The report also suggests that, “The iPhone maker is setting a high bar with demands for a ‘revolutionary design.’…In addition to evaluating potential outside suppliers, Apple is believed to have its own internal lidar sensor under development.”
Waymo managed to pull off this trick with its Laser Bear Honeycomb lidar, designed in-house and the subject of pretty intense litigation with Uber.
If anything, Apple’s hardware design strengths should make this an even easier task for Apple than for Waymo, so it seems totally plausible Apple could pull this off.
The question is: to what end?
I know very little about why Waymo started designing its own lidar, but I know they started building self-driving cars with the Velodyne HDL-64 “chicken bucket” model.
My guess is that Google began developing their own lidar several years ago not because they needed a much better sensor, but rather because they couldn’t get enough sensors of any type.
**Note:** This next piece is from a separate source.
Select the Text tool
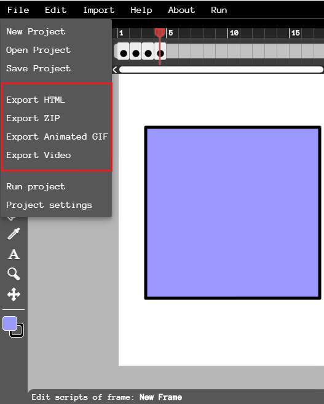Viewport: 324px width, 404px height. pos(14,255)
Several years ago, when Google would have begun developing its lidar program, Velodyne was one of the only lidar manufacturers in the world. And even Velodyne was severely constrained in the number of units it could produce. There was a period a few years ago when the waiting list to buy a Velodyne lidar unit was months long.
In that world, it would have made a lot of sense for Google to begin developing its own lidar program. That would’ve reduced on possible bottleneck for building self-driving cars at scale.
Fast-forward to 2019. Velodyne has taken massive investment capital to build lidar factories, and there are upwards of sixty lidar companies (mostly startups) developing sensors. Today, there isn’t the same need or urgency to develop custom lidar units. In fact, all of those lidar startups are basically doing that on their own.
So it’s not totally clear to me what Apple would gain from creating their own lidar program.